Em
seu silencioso mundo, Maria Fernanda aproveitou o primeiro abraço de seu pai
sabendo que não seria o último. Ela não entendia algumas coisas que ele
insistia em falar pela boca, ao invés de usar as mãos. E agora, emocionado e
chorando, ela não conseguia entender o movimento de seus lábios. Não teve
importância alguma. Milena observou-os apenas de longe, sem interferir. Achava
que, independente dele não saber libras, iriam se entender porque falavam a
língua do amor.
Um
amor que não bastou para manter ela e Nathan juntos, mas que seria forte o
suficiente para que ele jamais deixasse a filha novamente. De longe, viu Nathan
afagar Maria Fernanda e a menina, sorridente, passar os braços pelo pescoço do
pai e passar as mãos pelos seus cabelos, tão mais escuros que os da mãe.
-
Eu nunca, jamais, ficarei longe de você novamente. Eu juro. Você vai para
sempre contar com seu papai. Eu vou estar velhinho e você já ser um mulher,
linda e forte feito sua mãe, e, ainda assim, sempre que me quiser por perto, eu
estarei aqui. – Entre lágrimas Nathan repetia, sabendo que a menina não o
compreendia.
E
não apenas por sua surdez. Maria é muito jovem para entender os problemas dos
adultos. Caso fosse um pouquinho mais velha, talvez nem mesmo conseguisse
aceitá-lo tão facilmente. Provavelmente guardaria as mágoas e tristezas de sua
mãe e exigiria explicações. Mas sendo aquele anjo inocente, deixava o passado
para trás, sem questionamentos nem recriminações e o recebe disposta a ter
amor.
-
Eu te amo tanto filha. – Nathan disse, muito lentamente e à frente de Maria,
torcendo para que ela, ao olhar o movimento de seus lábios conseguisse captar a
mensagem.
Maria
entendeu o que Nathan, o seu papai tentava falar entre algumas teimosas
lágrimas. Soube entender e, também, responder, mas ao seu modo. Primeiro
acariciou a face de Nathan, secou as lágrimas e o fez abrir um sorriso, para
então juntar as pequeninas mãos a frente do peito e também sorrir. Era a sua
forma de dizer que ele já habitava aquele coração infantil.
Depois
ela correu para o balanço novamente, era hora de brincar. E claramente disse ao
pai que queria sua companhia na brincadeira.
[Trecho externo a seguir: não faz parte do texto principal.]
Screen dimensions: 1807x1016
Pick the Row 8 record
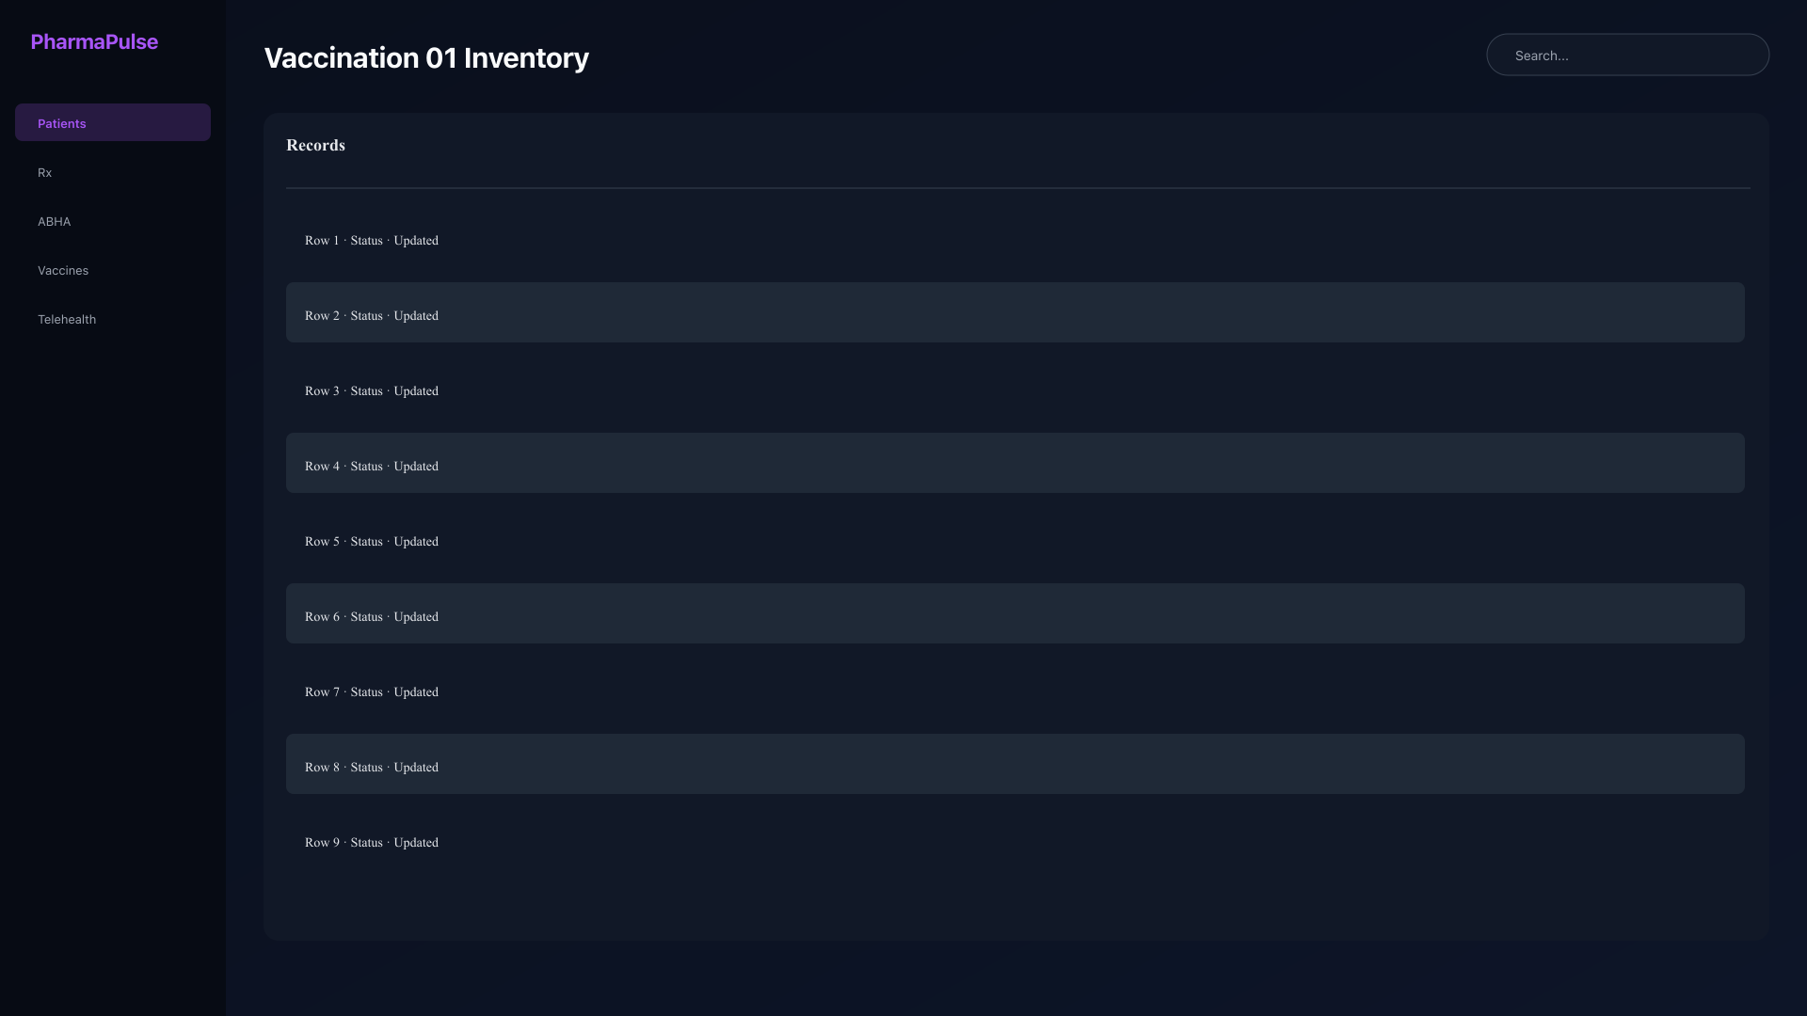(1015, 764)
Quando Nathan percebeu, já não
mais chorava. Apenas empurrava o balanço de Maria Fernanda, que se divertia
sentindo o vento em seus cabelos. Passando um tempo, Nathan a pega no colo,
fazendo-a entender que é hora de ir para casa. Já brincaram demais. É hora de
reencontrar Milena e, a partir de agora, seguirem como uma família.
Se
ganhar a confiança da filha fora fácil, não seria bem assim com Milena. Já
dentro de casa, Nathan percebeu que tinha de resolver questões práticas. Umas
das mais urgentes era conseguir levar a sua vida, sem criar dificuldades para
Milena e, ainda assim, conseguir conviver com Maria. O problema era como quando
viviam em estados distantes. Milena era necessária em Bento Gonçalves já que
seu trabalho tanto na administração da vinícola quanto no turismo rural em
hipótese alguma poderia ser feito à distância. Já ele precisava estar no
Calderone. Depois de tanto tempo tocando dois restaurantes sozinha, agora Emily
enfim contava com o sócio. Não podia simplesmente sumir.
Logo
que chegaram a casa, Nathan disse para Milena que precisavam acertar algumas
coisas. Ele tinha responsabilidades em São Paulo, ela no Rio Grande do Sul, mas
manter-se distante de Maria não era mais alternativa possível. Ela se esquivou
do assunto. Disse que precisava pensar e pretendia fazê-lo com calma.
-
Está bem. Por esse final de semana consigo ficar aqui. – Nathan concordou,
sabendo que precisava ser paciente. – Eu vou para um hotel e amanhã nós
conversamos.
Os
Vicentin, porém, não concordaram. Vovó Ângela não admitiu que eles, tendo uma
casa tão grande, não recebessem o pai de sua bisneta. Já Milena, porém, não
gostou muito da ideia. A presença de Nathan a abalava demais e tê-lo ali por
muito tempo a deixava desconfortável. Pena que não teve alternativa.
-
Eu vou para o hotel, vovó, sem nenhum problema. – Nathan reafirmou, percebendo
o constrangimento de Milena.
-
Você não incomoda nada, meu filho. E vai ficar na casa de Maria, perto dela,
que é o seu lugar. – Ela olhou para a neta. – Acomode-o no quarto de hóspedes.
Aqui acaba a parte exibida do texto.